*Instructions for the task:*
Can you copy the lines of the listing below exactly, starting at the line that contains "Open the View menu options" and ending at the line that contains "click(x=174, y=33)"?

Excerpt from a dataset
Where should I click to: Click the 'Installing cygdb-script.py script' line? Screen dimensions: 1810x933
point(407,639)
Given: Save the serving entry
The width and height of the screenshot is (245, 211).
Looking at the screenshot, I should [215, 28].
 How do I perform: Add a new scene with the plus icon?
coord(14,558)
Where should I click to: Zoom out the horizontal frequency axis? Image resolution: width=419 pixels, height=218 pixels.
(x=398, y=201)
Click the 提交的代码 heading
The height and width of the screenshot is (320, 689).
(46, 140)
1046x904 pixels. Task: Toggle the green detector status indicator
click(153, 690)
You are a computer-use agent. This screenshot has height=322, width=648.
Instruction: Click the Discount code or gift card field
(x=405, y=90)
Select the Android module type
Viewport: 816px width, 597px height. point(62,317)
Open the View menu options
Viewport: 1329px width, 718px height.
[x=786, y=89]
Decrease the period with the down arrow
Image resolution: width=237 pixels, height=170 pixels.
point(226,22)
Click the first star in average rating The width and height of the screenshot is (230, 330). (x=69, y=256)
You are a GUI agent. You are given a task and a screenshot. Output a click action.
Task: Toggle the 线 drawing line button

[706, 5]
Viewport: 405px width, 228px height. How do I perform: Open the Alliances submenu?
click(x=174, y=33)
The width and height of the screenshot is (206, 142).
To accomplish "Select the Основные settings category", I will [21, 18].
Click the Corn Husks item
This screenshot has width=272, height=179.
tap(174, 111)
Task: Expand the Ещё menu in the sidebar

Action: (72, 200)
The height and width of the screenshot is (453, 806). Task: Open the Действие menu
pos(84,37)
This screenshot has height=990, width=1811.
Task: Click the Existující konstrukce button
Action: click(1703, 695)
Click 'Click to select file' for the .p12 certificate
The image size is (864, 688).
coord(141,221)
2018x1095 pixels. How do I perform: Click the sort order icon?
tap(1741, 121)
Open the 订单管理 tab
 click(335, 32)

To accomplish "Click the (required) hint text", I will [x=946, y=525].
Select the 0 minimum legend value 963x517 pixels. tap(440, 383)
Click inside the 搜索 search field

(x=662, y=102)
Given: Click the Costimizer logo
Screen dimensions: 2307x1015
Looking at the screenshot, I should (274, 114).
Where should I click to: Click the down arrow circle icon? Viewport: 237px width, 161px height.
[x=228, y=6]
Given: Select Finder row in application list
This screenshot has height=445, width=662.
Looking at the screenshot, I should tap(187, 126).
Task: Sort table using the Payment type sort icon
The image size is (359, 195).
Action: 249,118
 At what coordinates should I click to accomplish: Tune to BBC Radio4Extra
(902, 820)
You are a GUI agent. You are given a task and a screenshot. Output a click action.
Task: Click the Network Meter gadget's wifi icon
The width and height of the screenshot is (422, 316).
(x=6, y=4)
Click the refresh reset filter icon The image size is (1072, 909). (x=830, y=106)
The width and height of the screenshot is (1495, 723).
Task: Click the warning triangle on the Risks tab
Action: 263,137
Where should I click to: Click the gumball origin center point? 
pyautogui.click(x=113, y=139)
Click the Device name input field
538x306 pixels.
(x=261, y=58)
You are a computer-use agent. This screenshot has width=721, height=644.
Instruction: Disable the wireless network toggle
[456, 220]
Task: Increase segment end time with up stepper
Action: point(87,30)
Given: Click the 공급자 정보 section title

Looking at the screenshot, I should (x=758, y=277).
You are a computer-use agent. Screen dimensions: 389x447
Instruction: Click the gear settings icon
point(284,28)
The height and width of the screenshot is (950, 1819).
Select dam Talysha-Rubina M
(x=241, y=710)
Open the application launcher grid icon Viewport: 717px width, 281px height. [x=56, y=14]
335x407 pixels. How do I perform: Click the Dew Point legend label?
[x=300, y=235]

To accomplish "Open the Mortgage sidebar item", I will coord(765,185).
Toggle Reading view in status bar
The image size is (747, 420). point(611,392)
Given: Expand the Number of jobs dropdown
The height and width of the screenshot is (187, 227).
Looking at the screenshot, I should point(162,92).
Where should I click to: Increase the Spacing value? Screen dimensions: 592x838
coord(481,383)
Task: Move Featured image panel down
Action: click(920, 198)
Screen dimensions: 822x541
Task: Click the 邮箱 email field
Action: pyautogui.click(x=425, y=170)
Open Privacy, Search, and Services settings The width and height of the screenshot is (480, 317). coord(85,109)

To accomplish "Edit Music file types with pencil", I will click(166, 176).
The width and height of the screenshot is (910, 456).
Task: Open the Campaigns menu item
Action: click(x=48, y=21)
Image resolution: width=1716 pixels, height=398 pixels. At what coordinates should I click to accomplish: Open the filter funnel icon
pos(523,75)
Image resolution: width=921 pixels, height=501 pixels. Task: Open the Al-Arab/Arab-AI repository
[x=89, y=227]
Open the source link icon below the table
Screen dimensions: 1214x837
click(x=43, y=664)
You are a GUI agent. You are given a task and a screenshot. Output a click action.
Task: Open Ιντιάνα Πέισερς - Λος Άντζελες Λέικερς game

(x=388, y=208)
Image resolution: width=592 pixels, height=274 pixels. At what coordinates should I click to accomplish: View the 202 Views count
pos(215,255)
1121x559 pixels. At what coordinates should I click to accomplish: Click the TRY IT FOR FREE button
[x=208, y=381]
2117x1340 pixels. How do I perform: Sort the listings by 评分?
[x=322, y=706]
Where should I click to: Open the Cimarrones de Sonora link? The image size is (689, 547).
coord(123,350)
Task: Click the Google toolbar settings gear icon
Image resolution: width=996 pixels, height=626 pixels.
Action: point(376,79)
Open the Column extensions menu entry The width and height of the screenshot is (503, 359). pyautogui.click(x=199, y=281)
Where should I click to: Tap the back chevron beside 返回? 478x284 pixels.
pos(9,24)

*Finished task:*
Open the View menu options
Viewport: 1329px width, 718px height.
[x=786, y=89]
Decrease the period with the down arrow
Image resolution: width=237 pixels, height=170 pixels.
point(226,22)
Click the first star in average rating The width and height of the screenshot is (230, 330). (x=69, y=256)
You are a GUI agent. You are given a task and a screenshot. Output a click action.
Task: Toggle the 线 drawing line button

[706, 5]
Viewport: 405px width, 228px height. How do I perform: Open the Alliances submenu?
click(x=174, y=33)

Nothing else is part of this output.